__What you will do__
Repeat each entry in full, exactly.

__Input data__
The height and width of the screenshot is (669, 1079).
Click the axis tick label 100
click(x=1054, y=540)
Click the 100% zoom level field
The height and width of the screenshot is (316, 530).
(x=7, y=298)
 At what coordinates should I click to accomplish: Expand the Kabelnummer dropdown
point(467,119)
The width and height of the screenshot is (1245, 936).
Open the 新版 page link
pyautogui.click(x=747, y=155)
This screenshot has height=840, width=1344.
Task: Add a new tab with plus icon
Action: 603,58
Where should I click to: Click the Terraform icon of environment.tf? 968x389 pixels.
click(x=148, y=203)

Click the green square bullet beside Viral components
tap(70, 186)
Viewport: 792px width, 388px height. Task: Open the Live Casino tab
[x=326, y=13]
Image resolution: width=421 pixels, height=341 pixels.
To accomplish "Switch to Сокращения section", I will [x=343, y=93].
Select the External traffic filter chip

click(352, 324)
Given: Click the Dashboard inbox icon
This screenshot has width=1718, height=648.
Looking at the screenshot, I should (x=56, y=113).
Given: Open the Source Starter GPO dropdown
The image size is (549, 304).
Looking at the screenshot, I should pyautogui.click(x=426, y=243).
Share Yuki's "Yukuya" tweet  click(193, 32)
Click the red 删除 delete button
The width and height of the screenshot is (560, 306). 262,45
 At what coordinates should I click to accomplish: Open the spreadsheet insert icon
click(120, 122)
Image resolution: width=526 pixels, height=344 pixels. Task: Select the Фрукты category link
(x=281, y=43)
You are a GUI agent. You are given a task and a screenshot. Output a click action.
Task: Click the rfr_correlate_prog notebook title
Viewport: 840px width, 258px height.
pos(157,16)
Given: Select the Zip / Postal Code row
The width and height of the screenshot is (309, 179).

__Response area__
The height and width of the screenshot is (669, 1079).
Click the axis tick label 100
click(x=1054, y=540)
Click the 100% zoom level field
The height and width of the screenshot is (316, 530).
(x=7, y=298)
 At what coordinates should I click to accomplish: Expand the Kabelnummer dropdown
point(467,119)
The width and height of the screenshot is (1245, 936).
Open the 新版 page link
pyautogui.click(x=747, y=155)
This screenshot has height=840, width=1344.
Task: Add a new tab with plus icon
Action: 603,58
Where should I click to: Click the Terraform icon of environment.tf? 968x389 pixels.
click(x=148, y=203)

Click the green square bullet beside Viral components
tap(70, 186)
Viewport: 792px width, 388px height. Task: Open the Live Casino tab
[x=326, y=13]
Image resolution: width=421 pixels, height=341 pixels.
To accomplish "Switch to Сокращения section", I will [x=343, y=93].
Select the External traffic filter chip

click(352, 324)
Given: Click the Dashboard inbox icon
This screenshot has width=1718, height=648.
Looking at the screenshot, I should (x=56, y=113).
Given: Open the Source Starter GPO dropdown
The image size is (549, 304).
Looking at the screenshot, I should pyautogui.click(x=426, y=243).
Share Yuki's "Yukuya" tweet  click(193, 32)
Click the red 删除 delete button
The width and height of the screenshot is (560, 306). 262,45
 At what coordinates should I click to accomplish: Open the spreadsheet insert icon
click(120, 122)
Image resolution: width=526 pixels, height=344 pixels. Task: Select the Фрукты category link
(x=281, y=43)
You are a GUI agent. You are given a task and a screenshot. Output a click action.
Task: Click the rfr_correlate_prog notebook title
Viewport: 840px width, 258px height.
pos(157,16)
Given: Select the Zip / Postal Code row
The width and height of the screenshot is (309, 179).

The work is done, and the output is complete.